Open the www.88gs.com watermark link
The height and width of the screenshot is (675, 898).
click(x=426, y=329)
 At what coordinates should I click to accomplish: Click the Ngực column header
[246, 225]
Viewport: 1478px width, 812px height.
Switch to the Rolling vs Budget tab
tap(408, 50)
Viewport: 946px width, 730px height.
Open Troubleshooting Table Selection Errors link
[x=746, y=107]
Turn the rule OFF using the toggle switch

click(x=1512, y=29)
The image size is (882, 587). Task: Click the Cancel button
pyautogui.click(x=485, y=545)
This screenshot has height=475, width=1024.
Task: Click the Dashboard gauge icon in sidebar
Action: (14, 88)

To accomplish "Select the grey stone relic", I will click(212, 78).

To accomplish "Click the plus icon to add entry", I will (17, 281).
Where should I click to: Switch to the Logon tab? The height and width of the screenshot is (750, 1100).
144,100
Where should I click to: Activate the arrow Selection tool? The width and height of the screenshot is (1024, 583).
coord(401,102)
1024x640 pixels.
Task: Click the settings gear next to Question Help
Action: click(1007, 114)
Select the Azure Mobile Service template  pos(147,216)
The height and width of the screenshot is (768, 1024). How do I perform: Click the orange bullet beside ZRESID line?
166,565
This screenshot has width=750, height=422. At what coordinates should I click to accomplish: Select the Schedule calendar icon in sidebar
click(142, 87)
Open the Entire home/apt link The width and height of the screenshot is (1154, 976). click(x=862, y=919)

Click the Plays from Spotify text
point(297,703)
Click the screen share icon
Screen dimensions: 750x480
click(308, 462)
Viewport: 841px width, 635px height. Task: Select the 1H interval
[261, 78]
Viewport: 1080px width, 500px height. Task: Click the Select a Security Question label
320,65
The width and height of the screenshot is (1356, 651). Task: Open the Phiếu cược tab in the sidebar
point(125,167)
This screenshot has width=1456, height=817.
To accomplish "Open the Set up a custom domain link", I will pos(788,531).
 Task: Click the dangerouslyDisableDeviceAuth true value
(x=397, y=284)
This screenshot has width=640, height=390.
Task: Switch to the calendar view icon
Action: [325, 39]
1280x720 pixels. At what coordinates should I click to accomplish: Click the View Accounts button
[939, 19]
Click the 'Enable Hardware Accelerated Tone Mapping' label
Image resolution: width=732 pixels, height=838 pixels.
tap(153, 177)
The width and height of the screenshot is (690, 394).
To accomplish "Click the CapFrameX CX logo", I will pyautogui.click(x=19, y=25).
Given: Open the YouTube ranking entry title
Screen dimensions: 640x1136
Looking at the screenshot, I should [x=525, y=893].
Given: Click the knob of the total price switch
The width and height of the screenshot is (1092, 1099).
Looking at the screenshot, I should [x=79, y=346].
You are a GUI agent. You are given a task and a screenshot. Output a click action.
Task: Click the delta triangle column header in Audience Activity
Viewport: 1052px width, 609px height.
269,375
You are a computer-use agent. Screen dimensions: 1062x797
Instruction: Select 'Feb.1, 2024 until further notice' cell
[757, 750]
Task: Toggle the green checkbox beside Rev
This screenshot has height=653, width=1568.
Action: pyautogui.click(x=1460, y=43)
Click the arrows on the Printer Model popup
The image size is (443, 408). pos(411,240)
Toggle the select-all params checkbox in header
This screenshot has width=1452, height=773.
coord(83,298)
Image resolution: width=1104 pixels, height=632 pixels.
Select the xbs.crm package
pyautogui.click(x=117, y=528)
---
Work to be completed
What is needed is a word-for-word copy of all the records above.

Expected answer
Open the www.88gs.com watermark link
The height and width of the screenshot is (675, 898).
click(x=426, y=329)
 At what coordinates should I click to accomplish: Click the Ngực column header
[246, 225]
Viewport: 1478px width, 812px height.
Switch to the Rolling vs Budget tab
tap(408, 50)
Viewport: 946px width, 730px height.
Open Troubleshooting Table Selection Errors link
[x=746, y=107]
Turn the rule OFF using the toggle switch

click(x=1512, y=29)
The image size is (882, 587). Task: Click the Cancel button
pyautogui.click(x=485, y=545)
This screenshot has height=475, width=1024.
Task: Click the Dashboard gauge icon in sidebar
Action: (14, 88)

To accomplish "Select the grey stone relic", I will click(212, 78).

To accomplish "Click the plus icon to add entry", I will (17, 281).
Where should I click to: Switch to the Logon tab? The height and width of the screenshot is (750, 1100).
144,100
Where should I click to: Activate the arrow Selection tool? The width and height of the screenshot is (1024, 583).
coord(401,102)
1024x640 pixels.
Task: Click the settings gear next to Question Help
Action: click(1007, 114)
Select the Azure Mobile Service template  pos(147,216)
The height and width of the screenshot is (768, 1024). How do I perform: Click the orange bullet beside ZRESID line?
166,565
This screenshot has width=750, height=422. At what coordinates should I click to accomplish: Select the Schedule calendar icon in sidebar
click(142, 87)
Open the Entire home/apt link The width and height of the screenshot is (1154, 976). click(x=862, y=919)

Click the Plays from Spotify text
point(297,703)
Click the screen share icon
Screen dimensions: 750x480
click(308, 462)
Viewport: 841px width, 635px height. Task: Select the 1H interval
[261, 78]
Viewport: 1080px width, 500px height. Task: Click the Select a Security Question label
320,65
The width and height of the screenshot is (1356, 651). Task: Open the Phiếu cược tab in the sidebar
point(125,167)
This screenshot has width=1456, height=817.
To accomplish "Open the Set up a custom domain link", I will pos(788,531).
 Task: Click the dangerouslyDisableDeviceAuth true value
(x=397, y=284)
This screenshot has width=640, height=390.
Task: Switch to the calendar view icon
Action: [325, 39]
1280x720 pixels. At what coordinates should I click to accomplish: Click the View Accounts button
[939, 19]
Click the 'Enable Hardware Accelerated Tone Mapping' label
Image resolution: width=732 pixels, height=838 pixels.
tap(153, 177)
The width and height of the screenshot is (690, 394).
To accomplish "Click the CapFrameX CX logo", I will pyautogui.click(x=19, y=25).
Given: Open the YouTube ranking entry title
Screen dimensions: 640x1136
Looking at the screenshot, I should [x=525, y=893].
Given: Click the knob of the total price switch
The width and height of the screenshot is (1092, 1099).
Looking at the screenshot, I should [x=79, y=346].
You are a GUI agent. You are given a task and a screenshot. Output a click action.
Task: Click the delta triangle column header in Audience Activity
Viewport: 1052px width, 609px height.
269,375
You are a computer-use agent. Screen dimensions: 1062x797
Instruction: Select 'Feb.1, 2024 until further notice' cell
[757, 750]
Task: Toggle the green checkbox beside Rev
This screenshot has height=653, width=1568.
Action: pyautogui.click(x=1460, y=43)
Click the arrows on the Printer Model popup
The image size is (443, 408). pos(411,240)
Toggle the select-all params checkbox in header
This screenshot has width=1452, height=773.
coord(83,298)
Image resolution: width=1104 pixels, height=632 pixels.
Select the xbs.crm package
pyautogui.click(x=117, y=528)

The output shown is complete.